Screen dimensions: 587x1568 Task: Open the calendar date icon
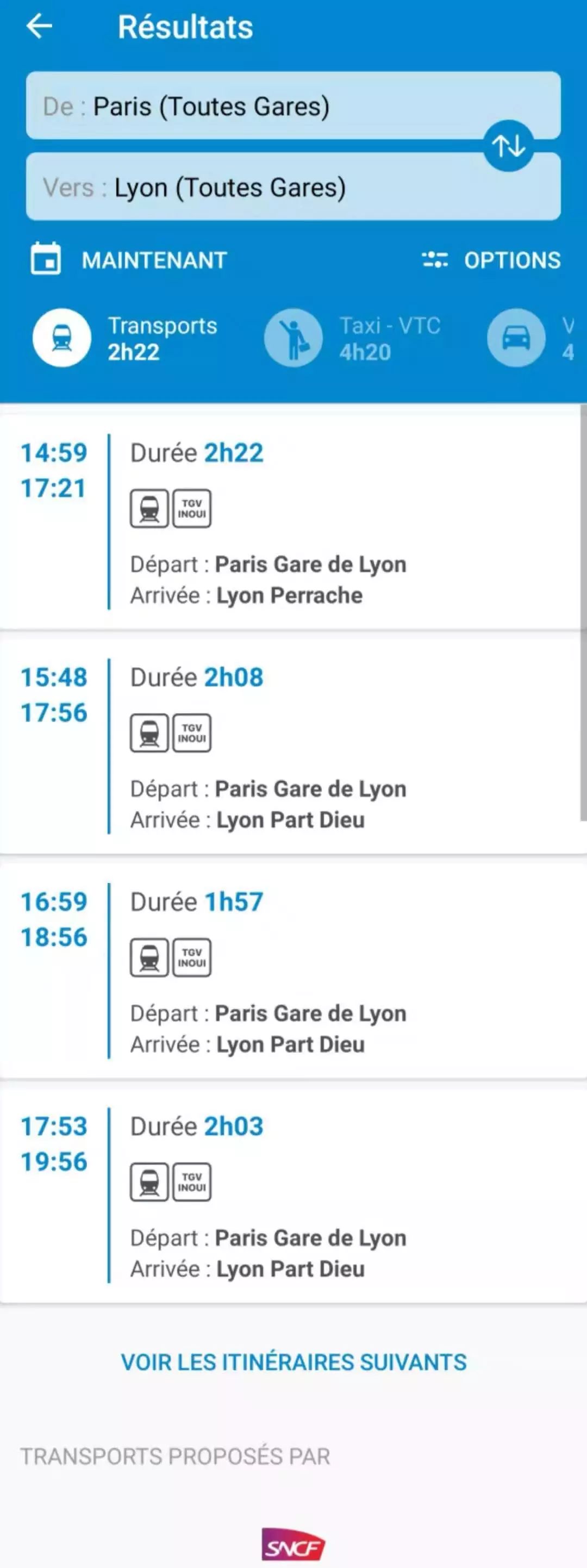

--------------------------------

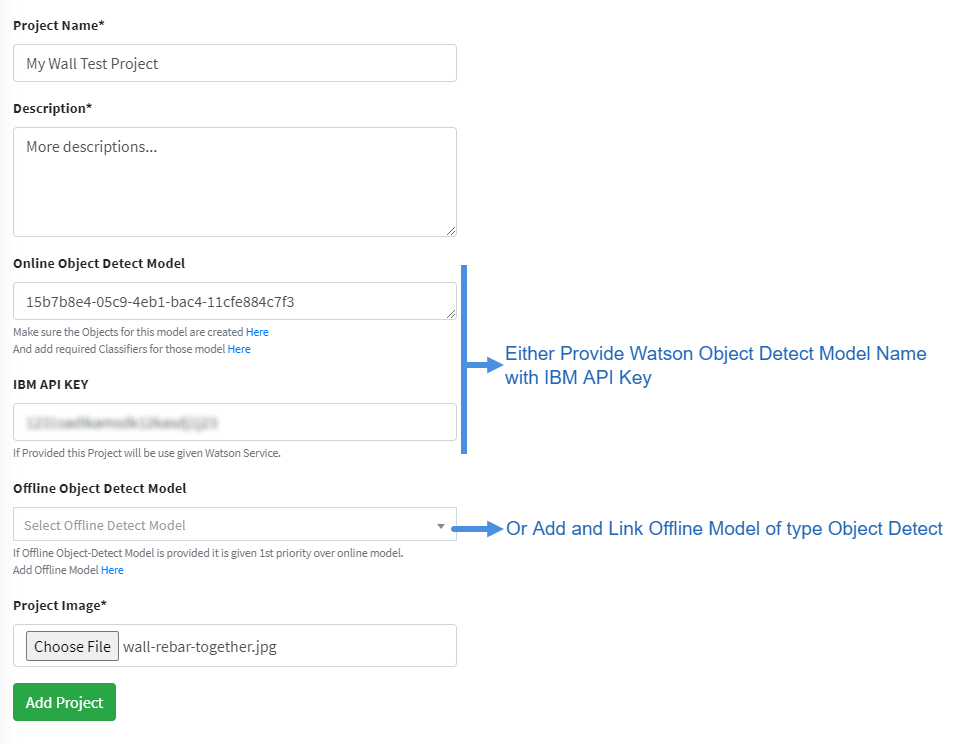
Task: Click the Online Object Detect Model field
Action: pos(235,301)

--------------------------------

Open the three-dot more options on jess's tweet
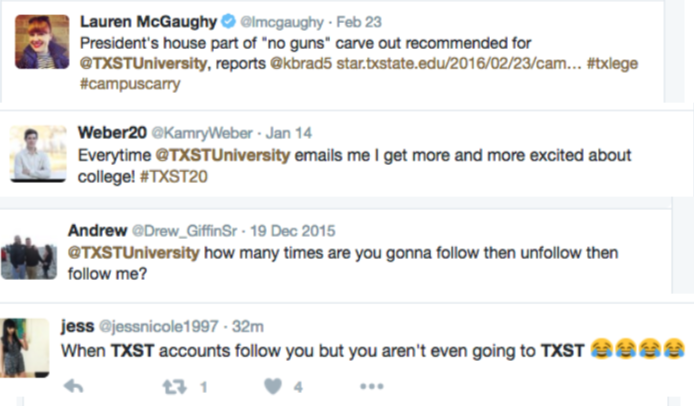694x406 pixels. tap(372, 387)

--------------------------------

— Problem statement —
Return each line of the listing above that contains the string "Task", matching uppercase and lowercase exactly.

— Exercise response —
Screen dimensions: 587x1568 Task: Open the calendar date icon
Task: Click the Online Object Detect Model field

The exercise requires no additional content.